> ASSIGNMENT
Taking the line with "Image resolution: width=937" as the first, copy every line through the end of the records below exactly. Do not include pictures.

> Stored data
↓

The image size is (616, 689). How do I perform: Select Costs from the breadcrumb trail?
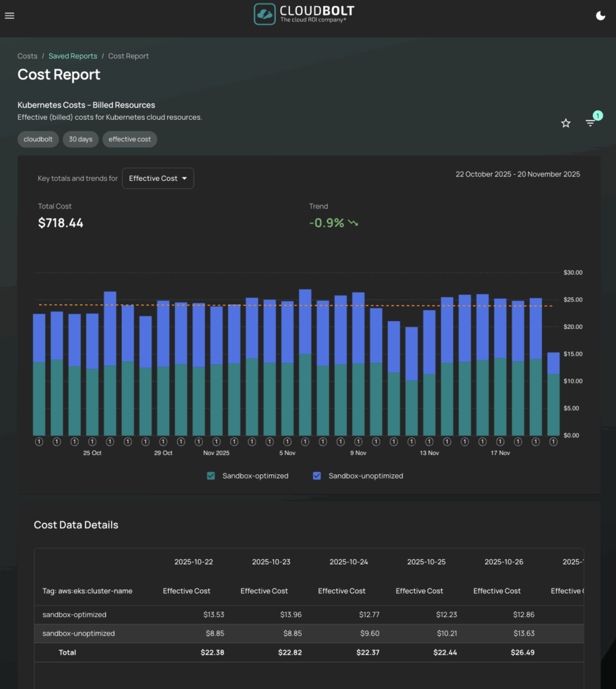[27, 56]

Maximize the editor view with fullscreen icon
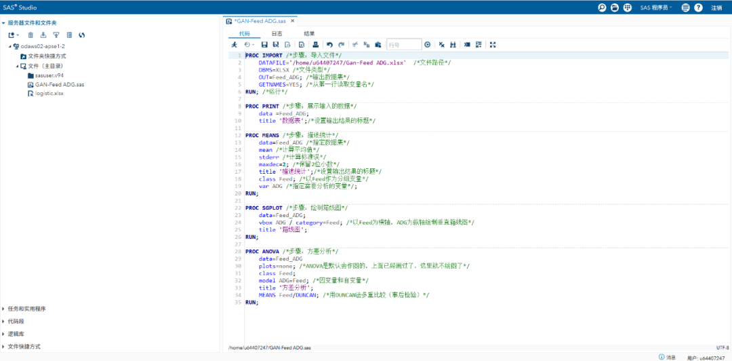pyautogui.click(x=493, y=45)
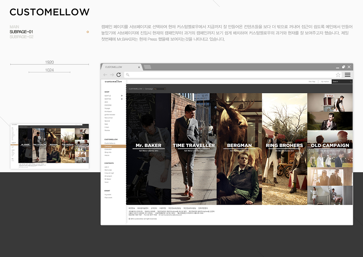Open Past event under the EVENT section
Image resolution: width=363 pixels, height=257 pixels.
pyautogui.click(x=108, y=197)

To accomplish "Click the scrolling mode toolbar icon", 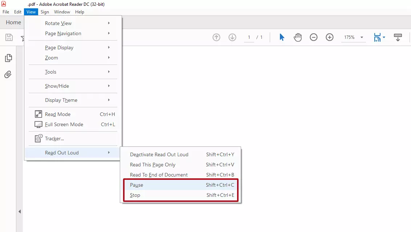I will pyautogui.click(x=398, y=37).
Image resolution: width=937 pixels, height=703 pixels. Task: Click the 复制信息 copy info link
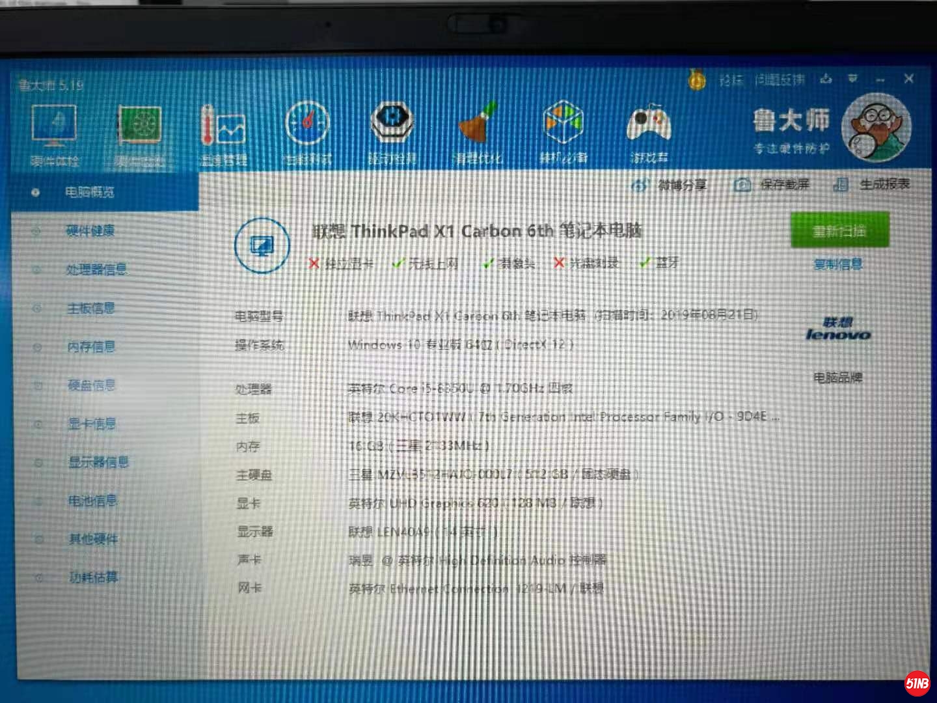(x=838, y=264)
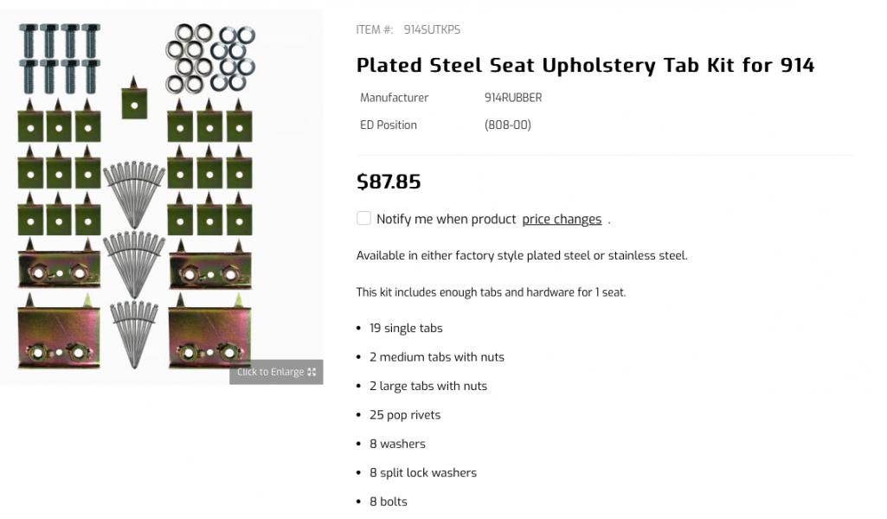This screenshot has width=887, height=519.
Task: Click the 25 pop rivets list item
Action: [x=405, y=415]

↑

> WRITTEN RESPONSE
Image resolution: width=937 pixels, height=703 pixels. Task: Click the 复制信息 copy info link
(x=838, y=264)
This screenshot has width=887, height=519.
Task: Click the 25 pop rivets list item
Action: [x=405, y=415]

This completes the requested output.